**EXERCISE PROMPT**
Report every line in the listing below where the string "folder" shows up.

**GIVEN INFORMATION**
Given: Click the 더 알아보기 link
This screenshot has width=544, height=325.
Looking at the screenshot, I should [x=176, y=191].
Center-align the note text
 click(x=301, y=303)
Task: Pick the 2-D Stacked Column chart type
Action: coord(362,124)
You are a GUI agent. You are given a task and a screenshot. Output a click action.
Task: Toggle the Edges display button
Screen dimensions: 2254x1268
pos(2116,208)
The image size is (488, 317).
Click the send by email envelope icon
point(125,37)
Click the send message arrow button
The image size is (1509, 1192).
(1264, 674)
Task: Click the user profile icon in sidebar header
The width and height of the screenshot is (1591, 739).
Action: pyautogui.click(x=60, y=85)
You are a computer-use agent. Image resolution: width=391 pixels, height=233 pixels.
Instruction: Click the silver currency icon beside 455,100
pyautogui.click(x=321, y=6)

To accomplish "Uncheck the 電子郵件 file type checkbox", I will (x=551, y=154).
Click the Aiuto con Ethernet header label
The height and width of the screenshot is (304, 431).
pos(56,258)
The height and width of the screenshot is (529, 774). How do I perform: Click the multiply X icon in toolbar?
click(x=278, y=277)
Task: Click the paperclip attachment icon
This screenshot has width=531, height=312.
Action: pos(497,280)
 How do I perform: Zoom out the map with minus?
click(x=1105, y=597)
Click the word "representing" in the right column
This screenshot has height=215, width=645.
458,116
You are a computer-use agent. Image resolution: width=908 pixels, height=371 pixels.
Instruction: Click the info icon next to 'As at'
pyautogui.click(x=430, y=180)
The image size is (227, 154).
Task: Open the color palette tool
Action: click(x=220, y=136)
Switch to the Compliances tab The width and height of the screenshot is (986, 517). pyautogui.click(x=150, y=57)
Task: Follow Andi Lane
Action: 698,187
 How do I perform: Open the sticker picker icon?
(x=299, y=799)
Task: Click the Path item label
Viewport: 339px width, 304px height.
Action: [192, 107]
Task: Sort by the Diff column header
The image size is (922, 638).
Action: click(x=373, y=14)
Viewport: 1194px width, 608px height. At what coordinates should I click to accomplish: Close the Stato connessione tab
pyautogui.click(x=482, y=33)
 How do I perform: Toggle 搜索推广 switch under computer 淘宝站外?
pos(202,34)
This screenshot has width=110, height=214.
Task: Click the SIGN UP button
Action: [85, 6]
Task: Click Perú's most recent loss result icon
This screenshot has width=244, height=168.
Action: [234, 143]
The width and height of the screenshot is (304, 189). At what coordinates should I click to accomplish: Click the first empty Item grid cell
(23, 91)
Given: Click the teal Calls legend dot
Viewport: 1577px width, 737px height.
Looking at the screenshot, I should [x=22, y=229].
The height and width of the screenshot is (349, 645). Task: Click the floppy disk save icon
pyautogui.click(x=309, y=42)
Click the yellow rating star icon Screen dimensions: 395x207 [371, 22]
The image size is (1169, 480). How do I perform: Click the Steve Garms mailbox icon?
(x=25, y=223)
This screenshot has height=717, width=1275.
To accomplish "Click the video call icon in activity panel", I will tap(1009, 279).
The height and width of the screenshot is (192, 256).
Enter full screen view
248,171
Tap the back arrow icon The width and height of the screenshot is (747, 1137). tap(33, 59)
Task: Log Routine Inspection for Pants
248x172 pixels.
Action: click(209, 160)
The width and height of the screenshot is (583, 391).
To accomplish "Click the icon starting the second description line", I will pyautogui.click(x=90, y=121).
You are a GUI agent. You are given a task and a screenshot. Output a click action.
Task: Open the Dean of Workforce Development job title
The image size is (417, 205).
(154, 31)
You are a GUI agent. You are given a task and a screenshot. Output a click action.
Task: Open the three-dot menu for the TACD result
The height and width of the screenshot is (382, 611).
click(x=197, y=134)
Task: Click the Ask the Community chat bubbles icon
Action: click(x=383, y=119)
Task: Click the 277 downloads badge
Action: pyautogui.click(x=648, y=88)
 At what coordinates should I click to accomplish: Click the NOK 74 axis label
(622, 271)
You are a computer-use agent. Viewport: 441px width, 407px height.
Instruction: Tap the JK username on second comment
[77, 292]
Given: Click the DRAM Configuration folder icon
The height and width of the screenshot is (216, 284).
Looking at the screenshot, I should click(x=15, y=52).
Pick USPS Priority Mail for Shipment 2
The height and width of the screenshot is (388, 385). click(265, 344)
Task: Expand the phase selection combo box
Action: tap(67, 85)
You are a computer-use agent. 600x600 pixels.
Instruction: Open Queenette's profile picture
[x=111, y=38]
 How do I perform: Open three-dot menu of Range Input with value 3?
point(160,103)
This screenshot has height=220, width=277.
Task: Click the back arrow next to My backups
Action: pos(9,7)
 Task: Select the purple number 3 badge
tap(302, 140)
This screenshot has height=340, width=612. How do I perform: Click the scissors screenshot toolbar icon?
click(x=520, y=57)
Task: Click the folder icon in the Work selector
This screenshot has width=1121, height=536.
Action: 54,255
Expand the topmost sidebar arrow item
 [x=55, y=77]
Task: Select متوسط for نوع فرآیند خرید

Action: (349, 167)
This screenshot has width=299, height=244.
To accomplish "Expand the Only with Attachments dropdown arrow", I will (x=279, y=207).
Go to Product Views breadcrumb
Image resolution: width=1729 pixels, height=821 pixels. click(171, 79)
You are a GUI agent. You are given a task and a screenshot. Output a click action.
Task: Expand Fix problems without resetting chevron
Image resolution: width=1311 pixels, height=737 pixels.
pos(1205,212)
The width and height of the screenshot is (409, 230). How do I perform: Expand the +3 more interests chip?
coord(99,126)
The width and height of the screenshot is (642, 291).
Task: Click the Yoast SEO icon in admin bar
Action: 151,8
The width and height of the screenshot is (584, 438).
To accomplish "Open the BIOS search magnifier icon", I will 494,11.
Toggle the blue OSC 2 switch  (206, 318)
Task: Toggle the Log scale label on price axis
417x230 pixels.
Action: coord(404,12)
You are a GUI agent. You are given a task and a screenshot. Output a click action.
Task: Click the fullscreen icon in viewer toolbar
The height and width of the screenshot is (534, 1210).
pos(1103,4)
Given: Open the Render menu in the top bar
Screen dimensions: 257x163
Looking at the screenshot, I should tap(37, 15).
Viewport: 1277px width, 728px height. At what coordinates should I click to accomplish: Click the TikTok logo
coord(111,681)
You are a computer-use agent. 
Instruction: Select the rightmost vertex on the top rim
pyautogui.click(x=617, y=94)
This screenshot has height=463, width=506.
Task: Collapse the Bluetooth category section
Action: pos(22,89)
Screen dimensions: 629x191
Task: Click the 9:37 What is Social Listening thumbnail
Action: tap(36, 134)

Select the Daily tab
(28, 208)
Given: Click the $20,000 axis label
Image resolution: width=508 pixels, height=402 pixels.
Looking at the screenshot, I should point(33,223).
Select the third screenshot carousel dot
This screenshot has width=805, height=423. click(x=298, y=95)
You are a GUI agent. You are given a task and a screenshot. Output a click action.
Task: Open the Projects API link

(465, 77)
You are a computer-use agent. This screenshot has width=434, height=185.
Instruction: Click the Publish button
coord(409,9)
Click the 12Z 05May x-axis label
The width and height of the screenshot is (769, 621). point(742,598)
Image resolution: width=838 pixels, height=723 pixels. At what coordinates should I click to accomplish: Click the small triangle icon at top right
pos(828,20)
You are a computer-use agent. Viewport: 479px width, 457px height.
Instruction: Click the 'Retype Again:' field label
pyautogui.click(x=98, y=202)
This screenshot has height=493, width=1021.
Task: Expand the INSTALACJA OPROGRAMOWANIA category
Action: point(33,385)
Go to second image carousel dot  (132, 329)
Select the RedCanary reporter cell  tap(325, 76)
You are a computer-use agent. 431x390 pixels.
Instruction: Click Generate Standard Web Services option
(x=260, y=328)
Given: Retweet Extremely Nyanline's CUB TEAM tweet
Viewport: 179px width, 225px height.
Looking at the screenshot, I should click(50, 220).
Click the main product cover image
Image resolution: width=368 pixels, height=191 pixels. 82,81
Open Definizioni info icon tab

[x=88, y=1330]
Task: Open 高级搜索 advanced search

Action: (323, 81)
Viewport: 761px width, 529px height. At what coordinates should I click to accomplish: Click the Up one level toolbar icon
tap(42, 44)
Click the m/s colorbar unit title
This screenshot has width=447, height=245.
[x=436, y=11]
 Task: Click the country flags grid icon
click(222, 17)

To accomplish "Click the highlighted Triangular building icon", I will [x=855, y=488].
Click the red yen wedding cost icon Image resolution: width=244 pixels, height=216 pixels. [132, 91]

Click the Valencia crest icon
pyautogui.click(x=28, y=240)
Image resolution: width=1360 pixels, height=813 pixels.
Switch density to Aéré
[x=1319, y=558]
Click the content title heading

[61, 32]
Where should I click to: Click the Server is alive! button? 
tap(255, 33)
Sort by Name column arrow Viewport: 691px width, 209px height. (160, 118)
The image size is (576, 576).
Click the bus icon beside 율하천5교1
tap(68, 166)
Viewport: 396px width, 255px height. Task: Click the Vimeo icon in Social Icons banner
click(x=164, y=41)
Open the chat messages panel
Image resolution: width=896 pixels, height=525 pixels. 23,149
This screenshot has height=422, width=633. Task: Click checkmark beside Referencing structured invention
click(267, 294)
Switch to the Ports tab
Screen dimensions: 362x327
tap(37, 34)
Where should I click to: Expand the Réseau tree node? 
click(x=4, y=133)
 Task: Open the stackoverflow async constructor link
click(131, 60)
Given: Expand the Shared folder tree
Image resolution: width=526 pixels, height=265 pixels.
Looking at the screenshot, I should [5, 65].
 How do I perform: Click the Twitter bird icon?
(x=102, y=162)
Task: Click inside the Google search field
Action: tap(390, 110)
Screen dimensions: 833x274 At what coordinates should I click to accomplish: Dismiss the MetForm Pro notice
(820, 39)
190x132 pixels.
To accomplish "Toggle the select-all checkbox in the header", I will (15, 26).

**RESPONSE TO THE EXERCISE**
Given: Click the DRAM Configuration folder icon
Task: Click the folder icon in the Work selector
Given: Expand the Shared folder tree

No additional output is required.